As noted, the specific context was the education of teenagers who had rejected social and school norms. As a first step, we grouped them into small and well-structured educational settings involving no more than twelve each. Did they speak the same language as the adults receiving them? Yes and no. Many teenagers excluded from academic systems lack standard language skills. They are in danger to be as much out of law as they are out of language, they are, according to Alain Bentolila, in a semantic insecurity (Bentolila, 2000). To be insecure in speaking and writing means an inability to clearly express oneself. Here, we are speaking of poverty, exclusion and marginalization.  

The team was composed of an educator of Institution of Justice for teenagers (full time), under the authority of the director of the Center of Educative Action, a trainer in cognitive therapy (part time), funded the Association earlier mentioned, a psychologist funded by the Ministry of Justice, a math teacher (three hours per week), a female martial artist, training in Aikido, a non-violent and defensive martial art. I was responsible for the center under the authority of the National Education teaching: French, Literature, philosophy… and Aikido (full time). We benefited from the creation of two jobs for young people (one from the Ministry of Justice, the other from the Ministry of Education).  

Most of them had been expelled from seberal secondary schools, or were perpetual truants. Most had been abused. One had a brother who hung himself as he was incarcerated. Another had a mother who died of Aids in his arms. They were received at our center from Monday to Friday, except Wednesday, from 9am to 4pm and we had lunch with them. None of them were excluded from our center. From now on, we refer to them as students.

Before integrating our class they went through different processes. They had a psychometric test, a meeting with the professionals of cognitive remediation of the Association and another interview with the educator and me about the activities in which they would participate during their stay at the center. Those test and interviews served us as a kind of break between two systems, the traditional educational system and our center. They stayed in our center with the objective of reintegration into vocational or traditional education.
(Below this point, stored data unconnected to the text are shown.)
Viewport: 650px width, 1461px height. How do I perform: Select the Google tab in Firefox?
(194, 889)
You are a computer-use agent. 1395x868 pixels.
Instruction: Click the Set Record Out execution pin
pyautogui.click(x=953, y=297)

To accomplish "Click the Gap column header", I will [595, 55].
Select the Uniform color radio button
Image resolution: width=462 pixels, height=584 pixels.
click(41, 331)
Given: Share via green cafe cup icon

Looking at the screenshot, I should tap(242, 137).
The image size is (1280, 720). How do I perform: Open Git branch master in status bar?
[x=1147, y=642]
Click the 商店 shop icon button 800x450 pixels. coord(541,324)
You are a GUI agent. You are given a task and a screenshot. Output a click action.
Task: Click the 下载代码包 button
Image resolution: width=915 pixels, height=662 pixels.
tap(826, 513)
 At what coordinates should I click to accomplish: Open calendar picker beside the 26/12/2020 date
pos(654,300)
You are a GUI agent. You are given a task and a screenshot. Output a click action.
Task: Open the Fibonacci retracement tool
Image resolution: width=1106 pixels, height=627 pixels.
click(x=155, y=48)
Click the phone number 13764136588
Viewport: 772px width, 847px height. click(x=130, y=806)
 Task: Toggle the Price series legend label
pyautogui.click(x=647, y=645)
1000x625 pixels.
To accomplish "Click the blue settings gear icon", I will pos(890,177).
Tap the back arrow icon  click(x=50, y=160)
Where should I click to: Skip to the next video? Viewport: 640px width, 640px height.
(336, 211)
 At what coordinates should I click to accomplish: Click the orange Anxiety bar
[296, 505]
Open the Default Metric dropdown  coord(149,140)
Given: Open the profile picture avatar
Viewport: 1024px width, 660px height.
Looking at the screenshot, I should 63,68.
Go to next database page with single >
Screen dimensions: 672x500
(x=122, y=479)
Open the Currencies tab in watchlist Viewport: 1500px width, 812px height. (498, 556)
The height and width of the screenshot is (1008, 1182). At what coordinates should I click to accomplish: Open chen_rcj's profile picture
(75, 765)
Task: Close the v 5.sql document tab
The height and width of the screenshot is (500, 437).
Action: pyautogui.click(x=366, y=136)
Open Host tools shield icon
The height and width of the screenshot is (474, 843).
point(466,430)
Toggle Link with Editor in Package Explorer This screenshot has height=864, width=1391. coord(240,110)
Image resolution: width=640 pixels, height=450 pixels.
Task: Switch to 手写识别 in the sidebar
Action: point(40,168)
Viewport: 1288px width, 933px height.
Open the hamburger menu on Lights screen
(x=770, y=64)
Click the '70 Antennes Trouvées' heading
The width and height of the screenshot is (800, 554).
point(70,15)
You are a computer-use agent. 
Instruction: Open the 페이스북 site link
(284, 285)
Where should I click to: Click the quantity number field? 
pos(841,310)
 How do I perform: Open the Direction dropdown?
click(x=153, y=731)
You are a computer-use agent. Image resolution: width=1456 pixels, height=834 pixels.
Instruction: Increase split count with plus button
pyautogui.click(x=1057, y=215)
We mentioned logophobia. Let’s mention an interview with one of our students. We will use the name of educator for any adult in the center, and student for the teenager.

Educator: So what about our center?

Student: Don’t care. Here or there I don’t care.

E. : You had a good time for a while and good results at schools with your stepfather. You went for a formation in mechanics. Wasn’t it?

S.: Don’t care. He is a fascist, an asshole.

E.: So let’s spent time together. We’ll see later.

S.: Don’t care. Anyway I always do the same thing, and that’s ok for me. I fly away. That’s my way. Don’t care.

That is where we come from. The teenager doesn’t want to speak and rejects any kind of authority. That’s why we do think that education, understood in a wide sense, is based on communication. If the youth doesn’t want to communicate with the adult, if the adult is the enemy, what kind process of education could be initiated? Let’s add that this student who never went to school on a steady basis, was first to be at our center, in the morning, two weeks after he was integrated…  

3. Problematic of the interlocutory model of Francis Jacques: Model

 Questioning education through the prism of communication has been our method. We thought about different levels of communication, from difficult communication to good communication, which we call different levels of dialogism. We questioned communication through a very demanding theory which is the one developed by the French philosopher Francis Jacques. For Francis Jacques the relation to the world of a man is initiated only through the language that he uses and that indicates his relation to the world (Jacques, 1982). The language, the logos is the fundamental matrix. Language is relation between A and B, A with B, the dia of dialog means the logos is shared with the other, is constructed with the other.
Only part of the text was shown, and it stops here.